Sarà davvero poca cosa, ma moralmente svetta come l’Everest sulla triste palude europea: due giorni fa il Senato irlandese ha adottato all’unanimità una mozione volta a imporre sanzioni a Israele e a vietare il passaggio di armi americane destinate alle truppe israeliane affinché possano continuare imperterrite la strage  a Gaza. La mozione al Senato irlandese  avanzata dalle senatrici Frances Black, Lynne Ruane, Alice Mary Higgins e Eileen Flynn impone anche che il governo irlandese spinga per un embargo internazionale sulle armi contro Israele.

Il giorno dopo questa decisione, l’ambasciatore israeliano in Irlanda Dana Arlik ha deplorato che Israele sia stato presentato in questo paese “come se fosse l’unico cattivo in questa guerra”  come  se con 30 mila  persone ammazzate sparando nel mucchio si potesse trovare un colpevole all’altezza del sionismo di Netanyahu. Ma questo fa parte del vittimismo con il quale Israele tenta di replicare all’evidenza o forse di autoconvincersi di non essere totalmente dalla parte degli ingiusti.
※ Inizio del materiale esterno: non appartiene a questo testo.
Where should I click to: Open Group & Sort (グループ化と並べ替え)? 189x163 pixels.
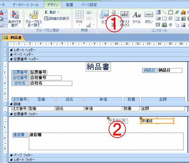click(34, 19)

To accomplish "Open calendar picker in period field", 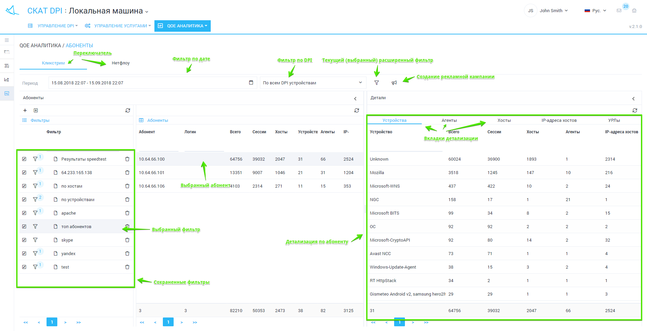I will click(x=251, y=83).
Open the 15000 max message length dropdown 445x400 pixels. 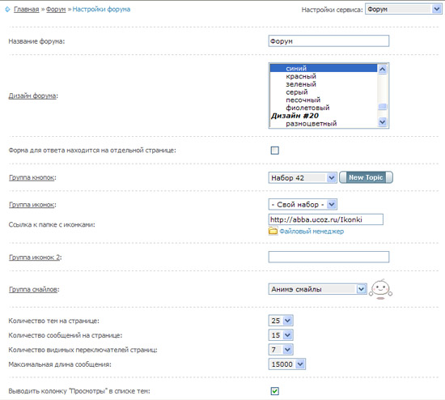[287, 364]
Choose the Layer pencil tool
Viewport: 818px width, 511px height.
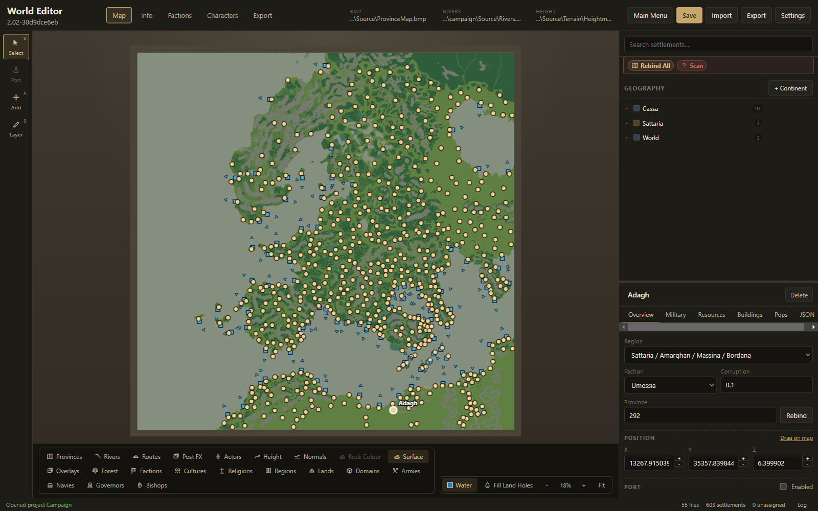pos(16,129)
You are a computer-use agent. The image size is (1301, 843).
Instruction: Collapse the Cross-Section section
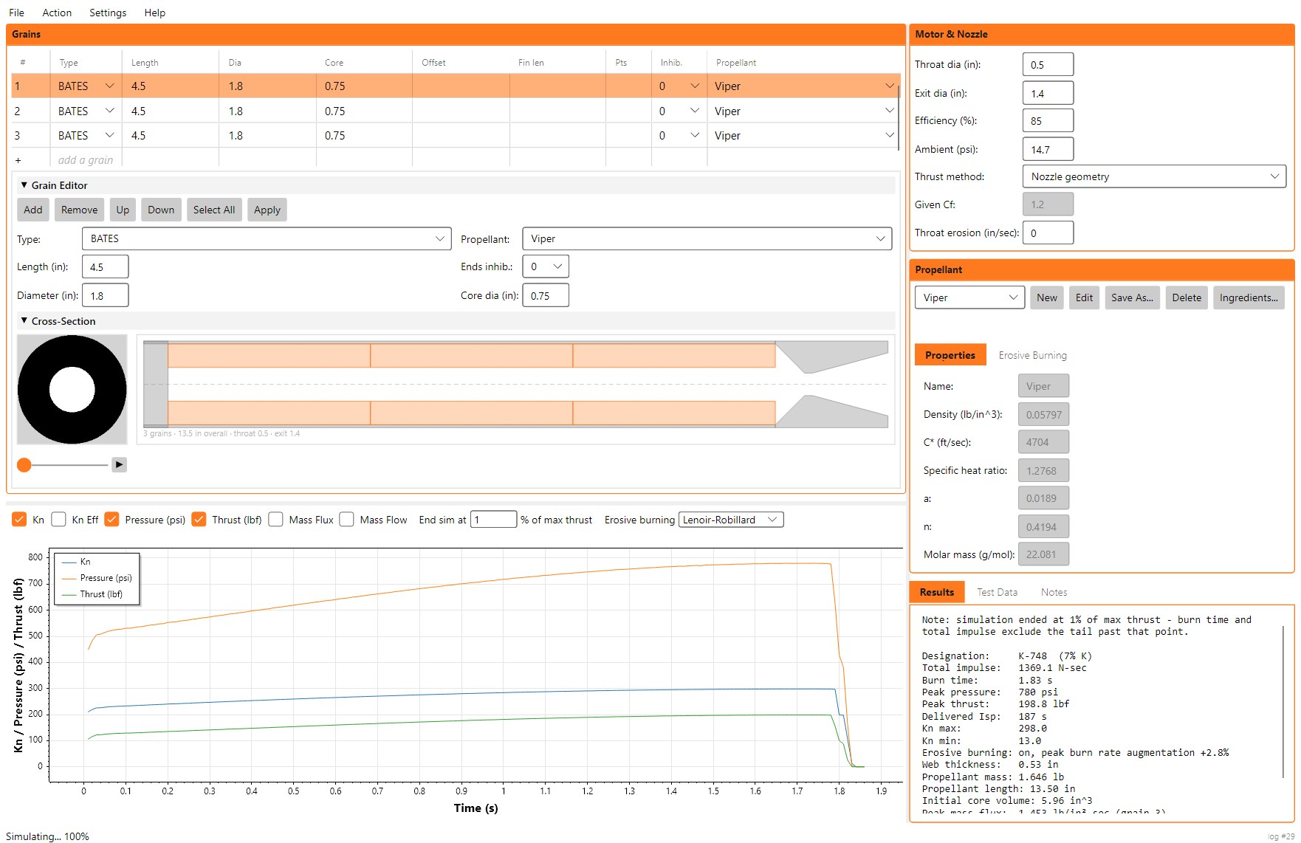point(24,321)
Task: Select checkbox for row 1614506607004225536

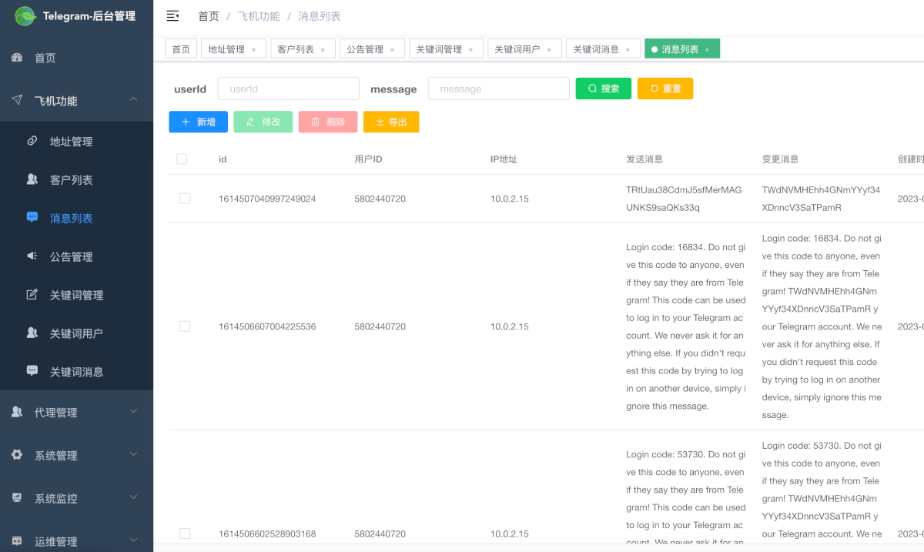Action: 185,326
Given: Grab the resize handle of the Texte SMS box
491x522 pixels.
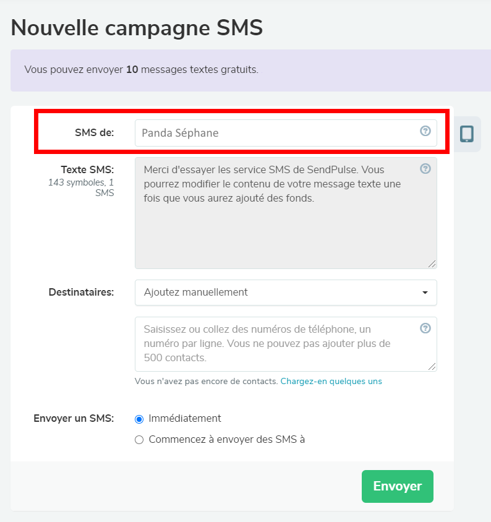Looking at the screenshot, I should click(x=432, y=264).
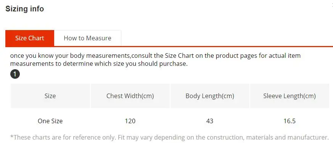Click the orange divider line beneath the tabs
This screenshot has height=143, width=333.
(169, 46)
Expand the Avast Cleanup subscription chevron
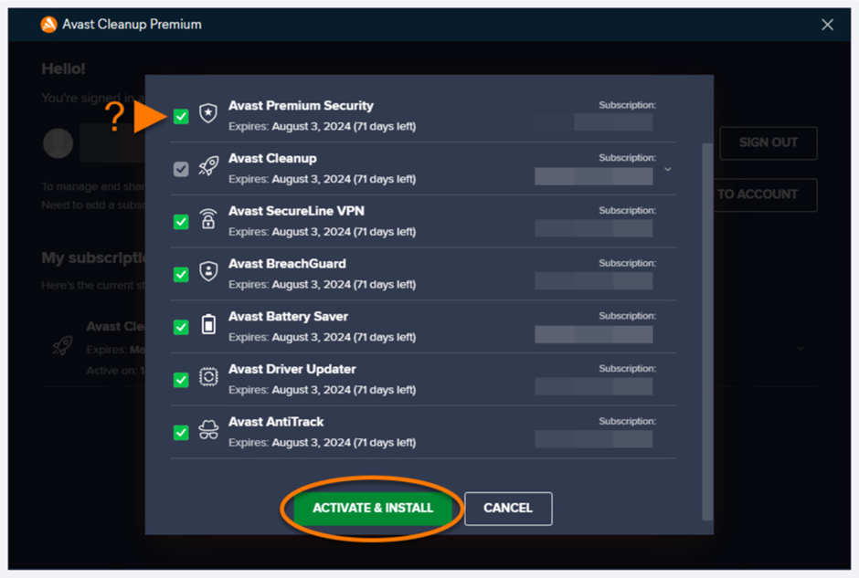 668,170
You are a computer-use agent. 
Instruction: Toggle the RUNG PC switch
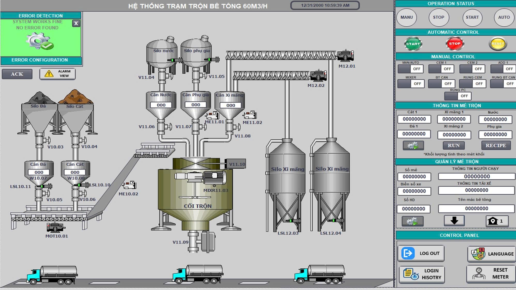[458, 96]
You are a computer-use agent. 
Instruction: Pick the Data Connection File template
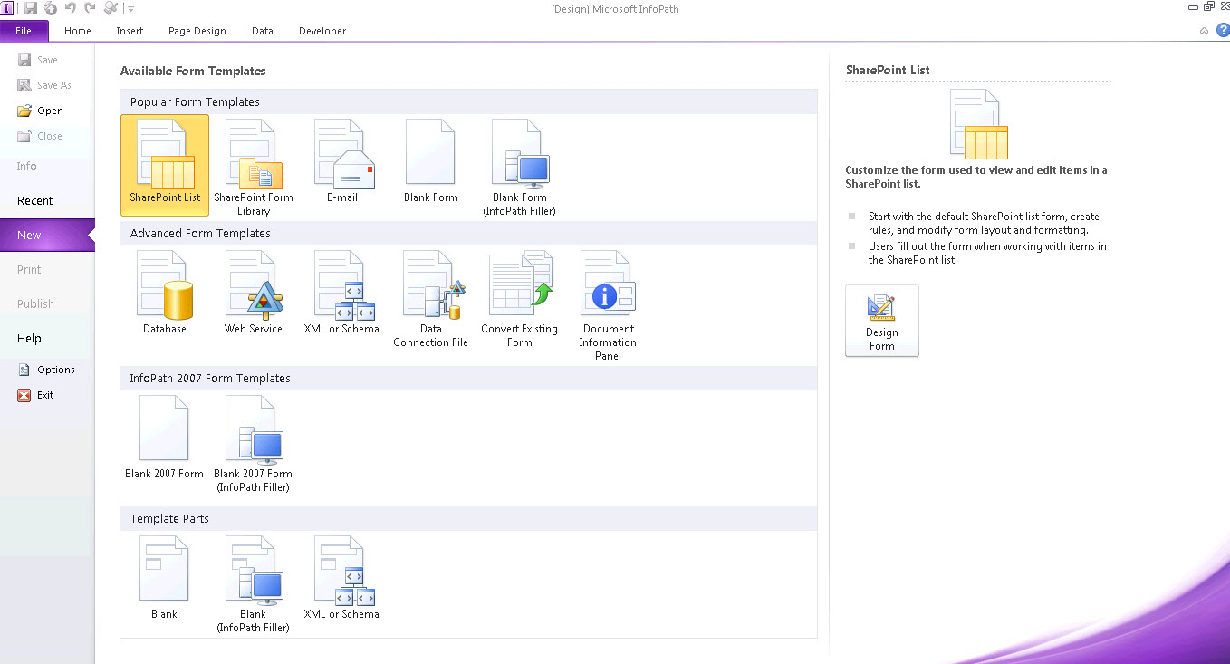click(432, 292)
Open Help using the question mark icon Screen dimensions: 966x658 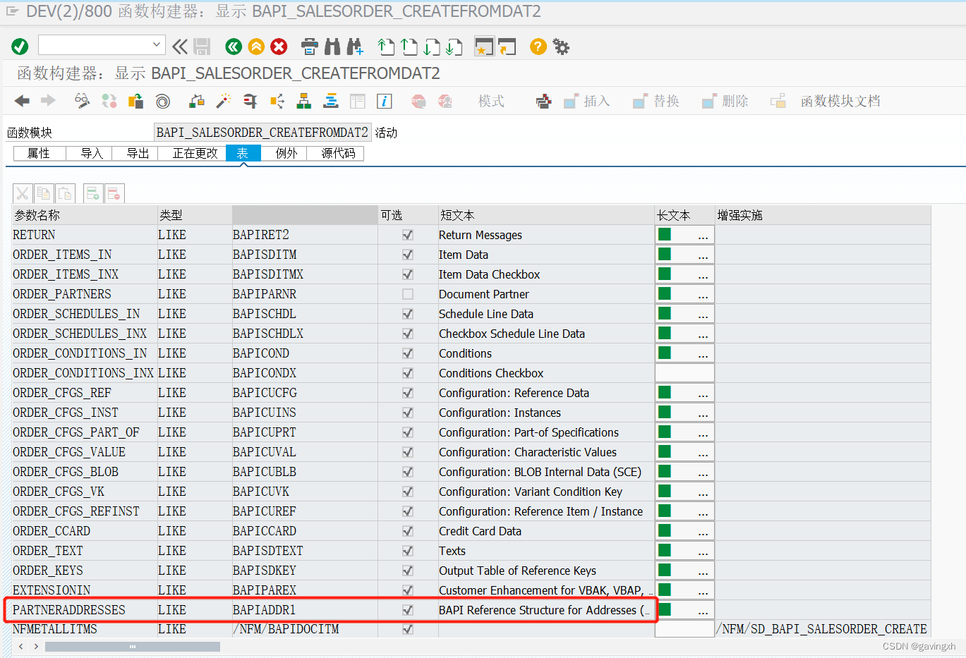(537, 47)
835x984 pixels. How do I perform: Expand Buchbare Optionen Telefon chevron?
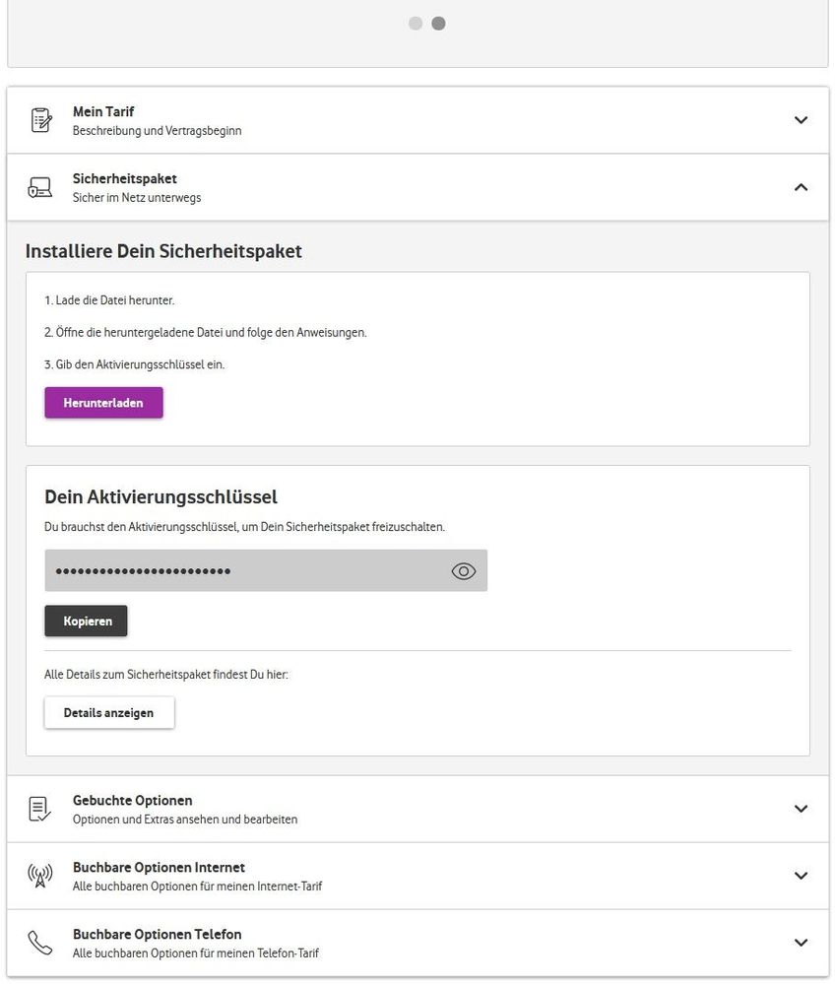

L’Irlanda è uno dei pochi paesi europei ad aver sostenuto il ricorso alla Corte internazionale di giustizia dell’Aja, presentato  dal Sudafrica per il genocidio israeliano contro la popolazione palestinese nella Striscia di Gaza. Il 14 febbraio, insieme alla Spagna, ha inviato una lettera all’Unione Europea chiedendo che la Commissione Europea effettui una “revisione urgente” dell’accordo commerciale tra Israele e UE per determinare se rispetta i suoi obblighi in materia di diritti umani nel conflitto in la Striscia di Gaza. Una ragione per questa attenzione speciale alla Palestina, che dura fin dall’ingresso del Paese nella Ue nel 1973 e che adesso sfida l’intollerabile ipocrisia e mancanza di etica di Bruxelles, consiste nelle  affinità storiche: anche l’Irlanda è stata una colonia britannica, trattata in maniera ingiusta e tracotante . James Quigley, rappresentante della Belfast Palestine Solidarity Campaign (IPSC), ha detto ai giornalisti “Il popolo irlandese è orgoglioso della sua storia di lotta contro la colonizzazione. Quindi sappiamo cosa vuol dire lottare contro l’occupazione. Ma allo stesso tempo, la nostra sofferenza non è nulla in confronto a ciò che hanno sofferto i palestinesi negli ultimi 75 anni sotto l’occupazione israeliana e di fronte all’apartheid e alla pulizia etnica”.